#### [TASK BRIEF]
Output the items from the line containing "This screenshot has width=1568, height=674." through the line containing "Click the X", repeating each line unchanged.

#### [MATERIAL PROVIDED]
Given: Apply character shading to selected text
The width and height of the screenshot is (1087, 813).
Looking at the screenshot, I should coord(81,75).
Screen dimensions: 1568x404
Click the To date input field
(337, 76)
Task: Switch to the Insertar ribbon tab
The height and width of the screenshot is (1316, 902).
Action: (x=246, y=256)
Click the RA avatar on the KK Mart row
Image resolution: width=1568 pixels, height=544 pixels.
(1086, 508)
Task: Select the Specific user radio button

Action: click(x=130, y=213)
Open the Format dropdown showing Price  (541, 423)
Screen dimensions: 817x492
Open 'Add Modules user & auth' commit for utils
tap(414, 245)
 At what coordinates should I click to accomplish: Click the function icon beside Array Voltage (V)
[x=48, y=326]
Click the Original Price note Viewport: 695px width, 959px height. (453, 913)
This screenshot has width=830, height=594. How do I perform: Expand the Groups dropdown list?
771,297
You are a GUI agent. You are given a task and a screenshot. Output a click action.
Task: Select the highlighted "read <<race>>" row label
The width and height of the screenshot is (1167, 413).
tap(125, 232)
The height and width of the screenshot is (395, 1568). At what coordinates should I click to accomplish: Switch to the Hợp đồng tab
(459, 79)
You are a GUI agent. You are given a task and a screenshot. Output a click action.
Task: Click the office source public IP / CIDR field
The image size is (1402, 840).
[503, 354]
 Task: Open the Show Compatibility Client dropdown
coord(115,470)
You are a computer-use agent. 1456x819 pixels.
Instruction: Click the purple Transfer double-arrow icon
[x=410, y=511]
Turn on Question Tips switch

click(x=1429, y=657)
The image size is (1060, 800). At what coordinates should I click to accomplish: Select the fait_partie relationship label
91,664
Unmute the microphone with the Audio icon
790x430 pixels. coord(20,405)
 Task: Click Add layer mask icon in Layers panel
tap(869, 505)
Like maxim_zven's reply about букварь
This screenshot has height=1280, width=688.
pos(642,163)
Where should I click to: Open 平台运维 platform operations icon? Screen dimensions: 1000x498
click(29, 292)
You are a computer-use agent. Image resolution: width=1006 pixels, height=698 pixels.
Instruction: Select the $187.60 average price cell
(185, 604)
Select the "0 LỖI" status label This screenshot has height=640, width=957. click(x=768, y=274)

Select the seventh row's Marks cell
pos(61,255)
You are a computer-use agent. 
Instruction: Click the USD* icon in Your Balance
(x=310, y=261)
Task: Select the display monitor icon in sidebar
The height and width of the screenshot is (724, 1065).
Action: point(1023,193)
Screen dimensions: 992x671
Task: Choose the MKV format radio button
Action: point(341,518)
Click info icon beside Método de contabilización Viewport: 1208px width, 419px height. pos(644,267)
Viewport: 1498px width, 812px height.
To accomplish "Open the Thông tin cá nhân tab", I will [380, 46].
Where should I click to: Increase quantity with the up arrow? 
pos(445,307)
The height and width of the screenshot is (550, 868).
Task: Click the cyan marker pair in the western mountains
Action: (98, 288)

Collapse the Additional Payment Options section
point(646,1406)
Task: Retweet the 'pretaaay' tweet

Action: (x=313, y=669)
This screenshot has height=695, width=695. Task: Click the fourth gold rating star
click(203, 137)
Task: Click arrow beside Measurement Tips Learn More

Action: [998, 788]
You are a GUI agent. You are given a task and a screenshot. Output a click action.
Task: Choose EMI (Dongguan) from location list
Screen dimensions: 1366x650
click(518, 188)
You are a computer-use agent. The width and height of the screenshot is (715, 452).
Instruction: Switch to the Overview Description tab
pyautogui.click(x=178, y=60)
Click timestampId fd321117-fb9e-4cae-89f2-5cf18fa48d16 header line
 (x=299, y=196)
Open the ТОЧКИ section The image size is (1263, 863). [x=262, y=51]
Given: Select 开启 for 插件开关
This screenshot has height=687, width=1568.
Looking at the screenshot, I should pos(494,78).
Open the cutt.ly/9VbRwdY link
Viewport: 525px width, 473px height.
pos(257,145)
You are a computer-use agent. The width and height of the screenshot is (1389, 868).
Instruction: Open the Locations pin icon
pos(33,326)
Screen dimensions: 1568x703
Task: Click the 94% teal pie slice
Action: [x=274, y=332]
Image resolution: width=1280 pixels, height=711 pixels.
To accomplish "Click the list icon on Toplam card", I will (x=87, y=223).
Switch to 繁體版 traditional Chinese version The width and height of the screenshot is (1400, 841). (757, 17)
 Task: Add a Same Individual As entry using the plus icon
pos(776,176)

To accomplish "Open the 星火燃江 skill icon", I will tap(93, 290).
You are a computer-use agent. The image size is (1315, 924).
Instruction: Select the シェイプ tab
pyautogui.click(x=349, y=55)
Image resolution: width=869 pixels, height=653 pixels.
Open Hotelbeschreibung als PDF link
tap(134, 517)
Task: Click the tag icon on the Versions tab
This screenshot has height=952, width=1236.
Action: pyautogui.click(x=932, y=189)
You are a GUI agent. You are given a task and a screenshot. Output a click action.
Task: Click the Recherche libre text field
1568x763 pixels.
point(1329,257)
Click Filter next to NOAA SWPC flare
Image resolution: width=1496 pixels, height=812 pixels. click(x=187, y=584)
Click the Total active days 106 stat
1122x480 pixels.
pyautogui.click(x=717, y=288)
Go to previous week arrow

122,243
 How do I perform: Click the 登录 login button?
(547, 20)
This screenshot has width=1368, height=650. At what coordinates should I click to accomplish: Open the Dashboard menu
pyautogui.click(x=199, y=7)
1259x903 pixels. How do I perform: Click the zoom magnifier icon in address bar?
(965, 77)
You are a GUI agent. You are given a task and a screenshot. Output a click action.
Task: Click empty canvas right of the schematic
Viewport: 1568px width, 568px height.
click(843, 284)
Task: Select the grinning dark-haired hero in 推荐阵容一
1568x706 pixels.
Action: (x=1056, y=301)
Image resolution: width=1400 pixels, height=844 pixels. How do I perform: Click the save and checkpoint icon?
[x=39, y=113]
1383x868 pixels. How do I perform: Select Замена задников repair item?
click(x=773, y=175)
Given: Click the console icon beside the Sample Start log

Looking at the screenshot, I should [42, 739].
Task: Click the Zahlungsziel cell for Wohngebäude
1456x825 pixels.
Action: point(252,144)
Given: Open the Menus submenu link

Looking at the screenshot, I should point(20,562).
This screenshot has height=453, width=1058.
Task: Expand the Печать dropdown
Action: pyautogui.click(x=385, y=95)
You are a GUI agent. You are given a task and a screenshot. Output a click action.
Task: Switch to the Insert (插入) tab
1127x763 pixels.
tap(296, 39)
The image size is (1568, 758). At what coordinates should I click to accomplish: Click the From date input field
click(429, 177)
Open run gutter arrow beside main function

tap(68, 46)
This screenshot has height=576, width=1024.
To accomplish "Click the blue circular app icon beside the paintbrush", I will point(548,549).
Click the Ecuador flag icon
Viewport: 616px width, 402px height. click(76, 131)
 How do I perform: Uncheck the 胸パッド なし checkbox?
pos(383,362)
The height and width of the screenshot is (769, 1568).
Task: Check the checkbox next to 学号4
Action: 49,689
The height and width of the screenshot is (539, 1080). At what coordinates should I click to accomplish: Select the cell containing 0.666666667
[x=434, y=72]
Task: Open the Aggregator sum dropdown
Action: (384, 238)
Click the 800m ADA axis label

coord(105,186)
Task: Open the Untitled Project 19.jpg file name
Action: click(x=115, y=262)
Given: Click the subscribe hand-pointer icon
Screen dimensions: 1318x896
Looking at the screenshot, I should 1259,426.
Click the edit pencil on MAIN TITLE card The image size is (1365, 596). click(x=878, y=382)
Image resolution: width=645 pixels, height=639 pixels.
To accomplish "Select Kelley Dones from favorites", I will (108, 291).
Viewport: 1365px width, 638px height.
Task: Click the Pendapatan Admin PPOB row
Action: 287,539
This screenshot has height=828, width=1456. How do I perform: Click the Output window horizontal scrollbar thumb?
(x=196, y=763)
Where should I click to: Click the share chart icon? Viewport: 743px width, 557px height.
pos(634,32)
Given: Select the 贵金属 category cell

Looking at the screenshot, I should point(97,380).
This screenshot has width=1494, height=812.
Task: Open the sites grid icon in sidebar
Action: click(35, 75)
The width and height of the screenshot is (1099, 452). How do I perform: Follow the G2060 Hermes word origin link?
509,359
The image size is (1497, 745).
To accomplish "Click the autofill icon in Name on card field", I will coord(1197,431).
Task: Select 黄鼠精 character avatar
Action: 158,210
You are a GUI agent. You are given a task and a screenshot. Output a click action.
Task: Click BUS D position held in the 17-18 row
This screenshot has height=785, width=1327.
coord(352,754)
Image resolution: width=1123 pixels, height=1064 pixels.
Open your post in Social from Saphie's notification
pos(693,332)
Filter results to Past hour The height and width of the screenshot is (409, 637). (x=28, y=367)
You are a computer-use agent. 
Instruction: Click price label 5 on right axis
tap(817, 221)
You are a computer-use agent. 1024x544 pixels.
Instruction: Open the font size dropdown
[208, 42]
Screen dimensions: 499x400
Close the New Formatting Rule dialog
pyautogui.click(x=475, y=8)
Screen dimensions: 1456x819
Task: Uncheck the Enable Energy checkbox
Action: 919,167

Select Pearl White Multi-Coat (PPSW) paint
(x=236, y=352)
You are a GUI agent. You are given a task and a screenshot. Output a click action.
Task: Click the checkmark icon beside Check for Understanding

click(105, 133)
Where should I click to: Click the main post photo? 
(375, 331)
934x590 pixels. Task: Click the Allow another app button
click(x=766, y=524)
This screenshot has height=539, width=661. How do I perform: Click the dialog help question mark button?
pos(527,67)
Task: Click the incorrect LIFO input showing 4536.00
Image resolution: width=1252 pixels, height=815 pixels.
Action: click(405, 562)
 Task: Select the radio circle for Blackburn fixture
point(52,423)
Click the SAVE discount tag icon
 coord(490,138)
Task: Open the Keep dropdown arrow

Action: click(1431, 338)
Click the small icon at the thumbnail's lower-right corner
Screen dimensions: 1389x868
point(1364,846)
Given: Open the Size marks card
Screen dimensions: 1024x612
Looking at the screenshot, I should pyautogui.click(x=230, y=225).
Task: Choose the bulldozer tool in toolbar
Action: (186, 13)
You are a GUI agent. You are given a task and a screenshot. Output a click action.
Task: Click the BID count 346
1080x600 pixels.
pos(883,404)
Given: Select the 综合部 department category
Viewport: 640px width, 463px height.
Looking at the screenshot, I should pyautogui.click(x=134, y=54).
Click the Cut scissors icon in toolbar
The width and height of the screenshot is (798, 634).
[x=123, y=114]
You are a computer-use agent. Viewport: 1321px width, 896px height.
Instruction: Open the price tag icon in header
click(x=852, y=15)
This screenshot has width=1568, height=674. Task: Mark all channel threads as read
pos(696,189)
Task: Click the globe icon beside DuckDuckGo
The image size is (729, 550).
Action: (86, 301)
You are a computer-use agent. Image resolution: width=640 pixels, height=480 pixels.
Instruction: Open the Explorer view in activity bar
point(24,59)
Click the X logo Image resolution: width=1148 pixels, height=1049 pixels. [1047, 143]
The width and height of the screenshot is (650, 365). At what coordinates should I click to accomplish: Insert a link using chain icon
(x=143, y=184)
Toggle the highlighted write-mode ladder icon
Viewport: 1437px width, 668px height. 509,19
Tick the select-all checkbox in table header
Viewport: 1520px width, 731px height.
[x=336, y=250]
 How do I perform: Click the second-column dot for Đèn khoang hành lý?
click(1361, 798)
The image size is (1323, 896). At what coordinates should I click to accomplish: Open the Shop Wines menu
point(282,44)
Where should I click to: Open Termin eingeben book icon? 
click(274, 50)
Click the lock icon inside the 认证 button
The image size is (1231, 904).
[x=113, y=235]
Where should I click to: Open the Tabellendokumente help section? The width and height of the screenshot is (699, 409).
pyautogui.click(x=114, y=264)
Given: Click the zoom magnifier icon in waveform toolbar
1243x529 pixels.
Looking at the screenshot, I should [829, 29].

#### [COMPLETED TASK]
This screenshot has width=1568, height=674. Task: Mark all channel threads as read
pos(696,189)
Task: Click the globe icon beside DuckDuckGo
The image size is (729, 550).
Action: (86, 301)
You are a computer-use agent. Image resolution: width=640 pixels, height=480 pixels.
Instruction: Open the Explorer view in activity bar
point(24,59)
Click the X logo Image resolution: width=1148 pixels, height=1049 pixels. [1047, 143]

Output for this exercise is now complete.